**Document text**
THE BLOOD OF JESUS CHRIST: THE NEW TESTAMENT DOCTRINE.

It is doubtful whether any incident in the history of the religious thought of the Christian Church more strikingly illustrates and confirms the declaration of the apostle, that "the letter killeth," than its interpretation of the teaching of the New Testament respecting the blood of Jesus Christ. Upon the face of it, this teaching is metaphorical. The moment we attempt to realize it materially, even in imagination, it becomes repellant. And yet from a very early age it has been literalized, and the Church has been taught that it has been saved by the physical blood of Jesus Christ, flowing from his veins and arteries, by the sanguineous fluid. To the present day it is taught by something like half of Christendom that a literal partaking of the blood of Christ is necessary, if not to salvation, at all events to any high and divine development of character: for the Roman Catholic Church holds that when the priest, properly appointed for that purpose, pronounces a benediction upon the bread and the wine before him, the bread and the wine become literally body and literally blood of Jesus Christ; and that, then, those who partake of that literal body, that flesh and that blood, are thereby sanctified and made anew. It goes further than this. It declares that in the sanctifying benediction of the priest the bread and the wine become the entire Jesus Christ. "If," say the Decrees of the Council of Trent, "any one denieth that in the sacrament of the most holy Eucharist are contained truly, really and substantially, the body and blood together with the soul and the divinity of Our Lord Jesus Christ, and, consequently, the whole Christ, but saith that

he is only therein as in a sign or in figure or virtue, let him be anathema."

Nor can we Protestants inveigh against those who have literally interpreted the metaphorical teaching of the Scripture on this subject for their literalism. We do, indeed, repudiate the doctrine of transubstantiation, the notion that the bread and the wine are converted into body and blood and soul and divinity by any magic touch or priestly benediction; but still, in a great many Protestant pulpits it is taught that there is something sacred and mystical in the physical blood of Christ, and that the world is saved by the drops which fell from his hands and feet, or the larger portion which poured from his wounded side. And this notion has been wrought into hymns, and uttered in verse and in sermons and in expressions that have lost all metaphorical meaning whatever, and stand as though they represented a literal verity. It has been declared that this blood of Christ was necessary, in order that our own suffering might be intermitted. It has been declared that, because we were guilty of infinite sin, having sinned against an Infinite Being, and were therefore under an infinite condemnation, it was necessary that an infinite person should suffer physically; that Jesus Christ, an infinite person, did suffer an infinite amount of suffering in a finite quantity of time, in order that the infinite suffering might be taken off from the human race. So the love of God has been reduced to a mathematical formula.

**Exercises to complete**
• 1. In the passage on the blood of Jesus Christ, what does the Protestant repudiation of transubstantiation say the bread and the wine are supposedly converted into? List each one.
• 2. Write a continuation of the passage on the blood of Jesus Christ, starting right after its last sentence.

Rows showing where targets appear
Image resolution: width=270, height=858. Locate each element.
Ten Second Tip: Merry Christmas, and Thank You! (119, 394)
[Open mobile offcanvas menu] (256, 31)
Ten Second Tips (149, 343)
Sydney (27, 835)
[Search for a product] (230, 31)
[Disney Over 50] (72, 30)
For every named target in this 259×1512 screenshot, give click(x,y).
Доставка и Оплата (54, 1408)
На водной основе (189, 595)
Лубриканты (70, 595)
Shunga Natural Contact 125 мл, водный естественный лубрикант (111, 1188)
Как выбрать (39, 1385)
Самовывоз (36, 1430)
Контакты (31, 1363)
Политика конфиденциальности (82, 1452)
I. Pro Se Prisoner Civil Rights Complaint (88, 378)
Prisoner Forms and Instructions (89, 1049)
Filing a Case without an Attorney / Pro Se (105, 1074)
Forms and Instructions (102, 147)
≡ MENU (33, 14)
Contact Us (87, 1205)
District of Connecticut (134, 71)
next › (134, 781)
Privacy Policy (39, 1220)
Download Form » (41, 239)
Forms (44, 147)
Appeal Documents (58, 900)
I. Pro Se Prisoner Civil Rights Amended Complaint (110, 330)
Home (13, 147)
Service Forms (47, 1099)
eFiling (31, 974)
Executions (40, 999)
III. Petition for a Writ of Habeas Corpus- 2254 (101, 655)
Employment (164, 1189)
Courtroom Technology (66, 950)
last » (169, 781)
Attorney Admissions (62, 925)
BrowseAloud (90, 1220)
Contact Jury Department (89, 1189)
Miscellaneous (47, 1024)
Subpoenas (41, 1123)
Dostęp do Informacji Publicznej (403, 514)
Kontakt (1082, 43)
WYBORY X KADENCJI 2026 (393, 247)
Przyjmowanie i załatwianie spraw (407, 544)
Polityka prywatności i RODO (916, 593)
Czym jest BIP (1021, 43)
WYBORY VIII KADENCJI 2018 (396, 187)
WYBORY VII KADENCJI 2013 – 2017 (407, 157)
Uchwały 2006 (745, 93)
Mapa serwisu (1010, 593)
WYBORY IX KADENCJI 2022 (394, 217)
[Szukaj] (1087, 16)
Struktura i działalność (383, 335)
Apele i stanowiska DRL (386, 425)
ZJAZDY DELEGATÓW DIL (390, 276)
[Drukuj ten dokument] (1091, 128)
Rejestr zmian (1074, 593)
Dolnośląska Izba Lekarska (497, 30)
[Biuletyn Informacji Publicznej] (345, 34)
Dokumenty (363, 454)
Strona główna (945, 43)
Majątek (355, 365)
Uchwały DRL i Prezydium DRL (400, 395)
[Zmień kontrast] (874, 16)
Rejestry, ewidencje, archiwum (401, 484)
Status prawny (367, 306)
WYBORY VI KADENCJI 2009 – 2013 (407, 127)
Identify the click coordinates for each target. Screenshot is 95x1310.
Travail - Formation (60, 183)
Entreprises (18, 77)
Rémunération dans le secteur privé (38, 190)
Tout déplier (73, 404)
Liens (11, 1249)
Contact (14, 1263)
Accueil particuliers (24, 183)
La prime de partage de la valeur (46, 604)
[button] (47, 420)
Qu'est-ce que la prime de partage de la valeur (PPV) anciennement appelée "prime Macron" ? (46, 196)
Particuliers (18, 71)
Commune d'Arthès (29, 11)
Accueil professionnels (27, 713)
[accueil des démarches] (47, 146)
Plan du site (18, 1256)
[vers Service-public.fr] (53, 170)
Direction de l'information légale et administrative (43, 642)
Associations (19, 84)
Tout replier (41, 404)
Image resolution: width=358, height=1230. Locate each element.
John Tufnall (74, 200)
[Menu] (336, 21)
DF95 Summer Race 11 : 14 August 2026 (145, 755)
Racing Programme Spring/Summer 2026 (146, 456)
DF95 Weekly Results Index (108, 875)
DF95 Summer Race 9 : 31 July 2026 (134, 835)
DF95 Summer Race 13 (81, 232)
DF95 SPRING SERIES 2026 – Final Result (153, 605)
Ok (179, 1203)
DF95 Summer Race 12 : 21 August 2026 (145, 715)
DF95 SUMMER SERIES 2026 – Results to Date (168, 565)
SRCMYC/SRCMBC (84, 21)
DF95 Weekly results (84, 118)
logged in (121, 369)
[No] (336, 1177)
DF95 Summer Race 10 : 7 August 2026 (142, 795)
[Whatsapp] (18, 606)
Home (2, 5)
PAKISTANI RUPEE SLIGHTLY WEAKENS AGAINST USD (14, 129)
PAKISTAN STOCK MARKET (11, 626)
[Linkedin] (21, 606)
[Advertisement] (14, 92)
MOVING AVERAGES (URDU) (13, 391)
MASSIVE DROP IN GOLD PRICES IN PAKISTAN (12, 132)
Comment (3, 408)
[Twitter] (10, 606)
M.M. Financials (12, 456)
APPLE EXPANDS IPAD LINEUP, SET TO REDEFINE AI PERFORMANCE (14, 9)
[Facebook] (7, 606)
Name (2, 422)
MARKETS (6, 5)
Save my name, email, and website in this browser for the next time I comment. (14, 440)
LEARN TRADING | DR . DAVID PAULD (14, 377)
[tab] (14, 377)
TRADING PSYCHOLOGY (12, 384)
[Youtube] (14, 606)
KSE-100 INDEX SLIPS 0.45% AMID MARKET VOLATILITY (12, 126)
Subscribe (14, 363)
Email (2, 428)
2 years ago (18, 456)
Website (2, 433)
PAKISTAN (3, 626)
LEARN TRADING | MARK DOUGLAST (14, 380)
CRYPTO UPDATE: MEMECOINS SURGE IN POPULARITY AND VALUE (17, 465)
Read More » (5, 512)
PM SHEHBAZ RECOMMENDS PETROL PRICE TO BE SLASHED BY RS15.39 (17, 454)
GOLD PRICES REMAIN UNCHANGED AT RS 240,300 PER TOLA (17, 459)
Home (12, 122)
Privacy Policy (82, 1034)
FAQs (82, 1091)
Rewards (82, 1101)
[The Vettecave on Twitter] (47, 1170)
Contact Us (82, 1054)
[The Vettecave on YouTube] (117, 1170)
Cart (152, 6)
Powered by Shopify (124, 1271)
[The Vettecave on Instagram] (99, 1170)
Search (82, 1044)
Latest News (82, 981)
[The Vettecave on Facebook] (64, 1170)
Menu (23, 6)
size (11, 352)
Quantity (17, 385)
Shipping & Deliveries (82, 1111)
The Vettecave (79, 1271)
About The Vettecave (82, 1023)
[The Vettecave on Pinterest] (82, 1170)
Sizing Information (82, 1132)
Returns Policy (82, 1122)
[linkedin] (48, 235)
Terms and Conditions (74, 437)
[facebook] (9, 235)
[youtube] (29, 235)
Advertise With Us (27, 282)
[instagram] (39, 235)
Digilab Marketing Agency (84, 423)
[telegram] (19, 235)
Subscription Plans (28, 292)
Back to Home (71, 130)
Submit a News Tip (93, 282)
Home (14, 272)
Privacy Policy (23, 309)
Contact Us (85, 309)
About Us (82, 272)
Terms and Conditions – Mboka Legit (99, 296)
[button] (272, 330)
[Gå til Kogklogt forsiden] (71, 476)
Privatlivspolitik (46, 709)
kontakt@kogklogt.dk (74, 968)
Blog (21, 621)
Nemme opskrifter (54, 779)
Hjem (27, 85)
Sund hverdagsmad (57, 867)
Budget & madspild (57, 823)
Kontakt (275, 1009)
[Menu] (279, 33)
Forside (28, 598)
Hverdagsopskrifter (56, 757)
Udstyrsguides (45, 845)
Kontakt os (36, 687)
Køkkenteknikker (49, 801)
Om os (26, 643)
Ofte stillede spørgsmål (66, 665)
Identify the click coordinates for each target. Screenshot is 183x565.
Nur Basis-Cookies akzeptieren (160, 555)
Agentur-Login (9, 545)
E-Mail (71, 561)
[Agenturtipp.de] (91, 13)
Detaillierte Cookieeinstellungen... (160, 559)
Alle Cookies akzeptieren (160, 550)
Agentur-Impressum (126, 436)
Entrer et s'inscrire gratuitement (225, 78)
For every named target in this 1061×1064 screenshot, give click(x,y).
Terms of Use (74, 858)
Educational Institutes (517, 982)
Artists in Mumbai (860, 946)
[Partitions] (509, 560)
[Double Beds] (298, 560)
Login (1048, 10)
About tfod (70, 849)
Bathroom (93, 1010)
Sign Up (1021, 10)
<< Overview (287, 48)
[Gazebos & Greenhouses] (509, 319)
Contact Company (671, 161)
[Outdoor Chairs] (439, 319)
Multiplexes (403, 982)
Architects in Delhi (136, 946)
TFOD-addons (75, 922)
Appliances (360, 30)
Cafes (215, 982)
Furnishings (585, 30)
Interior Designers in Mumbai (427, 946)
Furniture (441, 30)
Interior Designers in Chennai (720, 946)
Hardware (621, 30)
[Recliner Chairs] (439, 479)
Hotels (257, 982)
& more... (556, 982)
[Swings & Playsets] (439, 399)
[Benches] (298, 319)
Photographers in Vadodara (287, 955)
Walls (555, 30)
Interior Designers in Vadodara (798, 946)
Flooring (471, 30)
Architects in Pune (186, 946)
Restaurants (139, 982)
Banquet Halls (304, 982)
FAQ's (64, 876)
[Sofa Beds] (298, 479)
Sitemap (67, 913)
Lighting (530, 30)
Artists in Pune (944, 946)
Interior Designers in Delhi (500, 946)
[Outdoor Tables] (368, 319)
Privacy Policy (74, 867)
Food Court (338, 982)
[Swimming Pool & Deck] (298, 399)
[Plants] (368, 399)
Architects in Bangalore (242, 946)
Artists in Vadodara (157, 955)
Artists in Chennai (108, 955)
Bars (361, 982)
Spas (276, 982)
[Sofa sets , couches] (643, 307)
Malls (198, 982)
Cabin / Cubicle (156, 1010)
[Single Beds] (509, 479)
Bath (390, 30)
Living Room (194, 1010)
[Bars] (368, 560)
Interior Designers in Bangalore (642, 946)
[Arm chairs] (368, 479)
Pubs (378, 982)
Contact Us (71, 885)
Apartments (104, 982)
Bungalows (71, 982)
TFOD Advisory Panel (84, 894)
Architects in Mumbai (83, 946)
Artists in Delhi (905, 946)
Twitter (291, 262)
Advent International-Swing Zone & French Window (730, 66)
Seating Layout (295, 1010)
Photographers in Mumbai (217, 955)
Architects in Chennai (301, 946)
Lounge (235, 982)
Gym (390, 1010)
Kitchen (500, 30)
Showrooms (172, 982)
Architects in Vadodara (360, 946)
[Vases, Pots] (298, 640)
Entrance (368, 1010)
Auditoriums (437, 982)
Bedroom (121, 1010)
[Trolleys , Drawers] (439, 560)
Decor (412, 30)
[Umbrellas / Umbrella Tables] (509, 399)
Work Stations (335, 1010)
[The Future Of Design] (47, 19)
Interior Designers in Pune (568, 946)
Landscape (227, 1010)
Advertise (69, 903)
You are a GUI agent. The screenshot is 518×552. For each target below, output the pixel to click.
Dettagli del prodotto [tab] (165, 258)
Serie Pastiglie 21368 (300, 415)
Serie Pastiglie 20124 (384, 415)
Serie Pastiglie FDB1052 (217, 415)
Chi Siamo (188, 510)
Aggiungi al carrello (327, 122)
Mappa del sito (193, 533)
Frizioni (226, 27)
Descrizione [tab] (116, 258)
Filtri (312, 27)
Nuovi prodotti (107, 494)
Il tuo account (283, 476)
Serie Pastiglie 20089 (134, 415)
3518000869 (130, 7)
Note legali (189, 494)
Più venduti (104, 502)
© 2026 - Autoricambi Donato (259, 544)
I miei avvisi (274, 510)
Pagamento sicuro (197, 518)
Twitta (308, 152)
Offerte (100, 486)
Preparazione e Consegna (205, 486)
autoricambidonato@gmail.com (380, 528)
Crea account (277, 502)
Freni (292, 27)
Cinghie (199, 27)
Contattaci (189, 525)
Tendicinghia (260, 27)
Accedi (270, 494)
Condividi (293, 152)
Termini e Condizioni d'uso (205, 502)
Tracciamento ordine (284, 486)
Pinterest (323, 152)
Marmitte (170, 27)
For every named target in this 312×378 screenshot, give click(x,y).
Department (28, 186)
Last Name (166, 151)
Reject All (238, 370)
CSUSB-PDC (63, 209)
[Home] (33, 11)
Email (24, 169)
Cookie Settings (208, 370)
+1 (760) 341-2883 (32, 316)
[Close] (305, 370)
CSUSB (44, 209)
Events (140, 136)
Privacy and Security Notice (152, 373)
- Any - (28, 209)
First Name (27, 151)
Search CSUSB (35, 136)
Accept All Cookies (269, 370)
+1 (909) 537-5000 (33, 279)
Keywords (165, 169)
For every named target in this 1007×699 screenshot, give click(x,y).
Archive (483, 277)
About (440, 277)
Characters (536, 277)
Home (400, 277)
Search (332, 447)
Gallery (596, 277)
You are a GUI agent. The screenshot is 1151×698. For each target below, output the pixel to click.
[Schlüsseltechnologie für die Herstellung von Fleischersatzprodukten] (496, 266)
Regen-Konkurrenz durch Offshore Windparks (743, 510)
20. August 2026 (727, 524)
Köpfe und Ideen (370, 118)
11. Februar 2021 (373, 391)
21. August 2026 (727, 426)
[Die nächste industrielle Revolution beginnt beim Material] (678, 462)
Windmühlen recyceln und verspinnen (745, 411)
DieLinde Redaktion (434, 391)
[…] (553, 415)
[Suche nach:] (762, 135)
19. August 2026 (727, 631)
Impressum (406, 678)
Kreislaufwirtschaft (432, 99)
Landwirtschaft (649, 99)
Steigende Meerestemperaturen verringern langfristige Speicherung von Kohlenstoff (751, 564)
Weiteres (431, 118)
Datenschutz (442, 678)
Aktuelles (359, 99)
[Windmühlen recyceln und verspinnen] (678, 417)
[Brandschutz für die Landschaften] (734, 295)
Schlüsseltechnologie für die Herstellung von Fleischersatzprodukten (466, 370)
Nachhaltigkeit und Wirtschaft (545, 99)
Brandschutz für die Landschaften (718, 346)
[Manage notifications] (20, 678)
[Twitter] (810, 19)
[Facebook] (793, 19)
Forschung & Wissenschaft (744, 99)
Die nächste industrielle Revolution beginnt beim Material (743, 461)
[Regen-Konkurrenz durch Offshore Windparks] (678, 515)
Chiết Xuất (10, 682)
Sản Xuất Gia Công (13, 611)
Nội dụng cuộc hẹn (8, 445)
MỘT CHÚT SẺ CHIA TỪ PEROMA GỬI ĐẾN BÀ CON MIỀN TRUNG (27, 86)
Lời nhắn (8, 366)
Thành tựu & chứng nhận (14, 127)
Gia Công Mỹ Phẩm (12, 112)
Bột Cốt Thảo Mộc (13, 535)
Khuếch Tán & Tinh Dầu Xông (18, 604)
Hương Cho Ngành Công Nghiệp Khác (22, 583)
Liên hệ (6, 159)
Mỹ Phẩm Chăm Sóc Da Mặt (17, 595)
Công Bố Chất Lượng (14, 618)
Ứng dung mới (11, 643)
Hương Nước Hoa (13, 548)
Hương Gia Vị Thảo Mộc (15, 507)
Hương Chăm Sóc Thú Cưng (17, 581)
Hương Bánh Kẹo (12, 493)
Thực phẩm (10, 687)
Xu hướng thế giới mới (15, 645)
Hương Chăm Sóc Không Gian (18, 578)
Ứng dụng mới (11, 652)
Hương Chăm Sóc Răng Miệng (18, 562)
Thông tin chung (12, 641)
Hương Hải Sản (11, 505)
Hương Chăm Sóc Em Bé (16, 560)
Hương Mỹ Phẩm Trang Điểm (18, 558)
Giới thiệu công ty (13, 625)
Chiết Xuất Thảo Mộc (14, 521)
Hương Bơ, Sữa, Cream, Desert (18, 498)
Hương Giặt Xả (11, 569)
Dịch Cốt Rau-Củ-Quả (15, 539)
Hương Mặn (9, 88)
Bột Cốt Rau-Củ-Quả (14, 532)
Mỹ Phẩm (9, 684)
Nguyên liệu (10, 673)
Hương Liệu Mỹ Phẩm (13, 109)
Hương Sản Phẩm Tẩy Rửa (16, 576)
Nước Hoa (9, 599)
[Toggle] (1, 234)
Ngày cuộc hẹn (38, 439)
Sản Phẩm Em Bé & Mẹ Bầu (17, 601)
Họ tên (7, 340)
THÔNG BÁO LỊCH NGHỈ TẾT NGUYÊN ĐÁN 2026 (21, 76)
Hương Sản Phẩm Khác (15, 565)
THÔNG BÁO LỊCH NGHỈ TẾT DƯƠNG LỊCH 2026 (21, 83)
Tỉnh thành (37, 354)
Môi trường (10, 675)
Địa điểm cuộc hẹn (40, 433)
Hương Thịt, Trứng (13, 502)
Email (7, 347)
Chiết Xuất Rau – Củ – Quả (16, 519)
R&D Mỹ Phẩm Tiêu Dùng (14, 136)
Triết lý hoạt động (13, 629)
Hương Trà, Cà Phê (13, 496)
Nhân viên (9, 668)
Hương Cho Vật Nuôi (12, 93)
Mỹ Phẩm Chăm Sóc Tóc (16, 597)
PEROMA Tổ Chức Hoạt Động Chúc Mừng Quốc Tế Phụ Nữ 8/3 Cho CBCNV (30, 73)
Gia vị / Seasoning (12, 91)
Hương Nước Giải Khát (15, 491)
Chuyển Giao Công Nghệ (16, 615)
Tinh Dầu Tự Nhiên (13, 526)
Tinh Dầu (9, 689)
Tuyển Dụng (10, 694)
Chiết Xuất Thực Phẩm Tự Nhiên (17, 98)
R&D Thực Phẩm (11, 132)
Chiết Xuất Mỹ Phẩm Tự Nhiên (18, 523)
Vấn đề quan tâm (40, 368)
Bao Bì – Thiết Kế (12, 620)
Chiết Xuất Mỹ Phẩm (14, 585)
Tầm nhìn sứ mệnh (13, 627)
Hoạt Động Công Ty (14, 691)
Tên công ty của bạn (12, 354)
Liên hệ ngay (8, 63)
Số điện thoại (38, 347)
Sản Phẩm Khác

**Answers to the exercise**
• 1.
- body
- blood
- soul
- divinity

• 2.
It is not strange then, perhaps, that some religious teachers, revolting against this treatment of the teaching of the New Tesment respecting the blood of Christ, have erased that teaching from the New Testament altogether; have treated it as archaic, as belonging, at all events, to a past age, and as something to be blotted out of the consciousness of the Christian Church. Yet, if we are to erase it from the teaching of the New Testament, and if we are to blot it out of the consciousness of the Christian Church, we shall erase a great deal from the New Testament, and we shall blot out a great deal from the consciousness of the Christian Church.

The New Testament declares that we are purified by the blood of Christ; that we are washed by the blood of Christ; that we are cleansed by the blood of Christ; that we are justified by the blood of Christ; that we are redeemed by the blood of Christ; that we are brought nigh to God by the blood of Christ. It declares that by his own blood Christ entered into the holy place. It declares that by the covenant, signed by his blood, we enter into

fellowship with Him. This figure of blood is woven into the fabric of New Testament teaching, and is really more pronounced and prominent in the New Testament than in the Old.1 Moreover Christ himself has laid special prominence upon it; for He has wrought it into an object lesson to remain with the Church throughout all coming time. He has not merely said, — we might perhaps think Him misreported in that," He that does not eat of my flesh and drink of my blood has no life in him," but He has wrought this figure into a ceremonial, a sacred service, which has abode with the Church in various forms for eighteen centuries, and bids fair to abide with it as long as the Church shall stand.

What, then, is the meaning of the "blood of Christ." What does the New Testament mean by it?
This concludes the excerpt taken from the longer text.